Good job. I do have some questions, though, if anyone could help. 1. First, picking out a brisket. How do I get a good one? (This week was practice, and the big performance is Easter dinner) For "when it counts" try for Choice quality. Marbleizing will be a lot more consistent. Better quality in--better quality out. 2. My family likes their brisket "extra moist". Just cook it less? Moisture is not a function of cook time (within reason). Texture is. For moisture, you need to inject or brine. Do a search here--lots of info on injecting brisket in particular. In addition, if your finish in foil (smart thing), save back the juice in the foil. Slice or chop the meat as desired and add back those YUMMY juices with rub and/or sauce as desired. Quickest way to moist brisket. 3. In one thread, someone said they don't pull at 190, but when it "feels right". I have no idea what that means!!! "Feels right" is a learned state.

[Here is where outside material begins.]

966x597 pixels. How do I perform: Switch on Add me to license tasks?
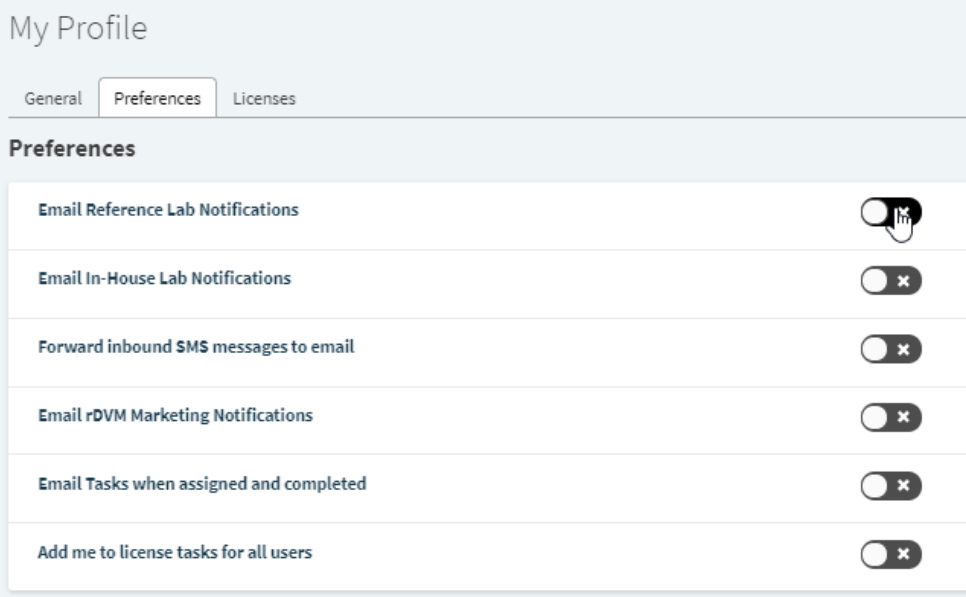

A thermo probe, toothpick, fork, or whatever, should go in with minimal resistance and it should feel like "butta". If you pick it up in the middle, it should freely droop to both sides without falling apart (good luck with that one). If you want to stick with temps--try 190 to 200 IN THE POINT for recreational Que. 190 to 195 IN THE FLAT will work at home, just fine Exciting to do the first "big one" HUH? good luck. TIM
__________________
"Flirtin' with Disaster" BBQ Team (RETIRED) FBA and KCBS Cook and Judge. Former owner of a WSM, a Smokey Joe, a Charbroil Commercial gasser (junk), and the legendary "StudeDera". Now cooking with a FEC100, a Traeger Lil' Tex, and a Fast Eddy PG500 Proud Pellet guy cooking on real wood.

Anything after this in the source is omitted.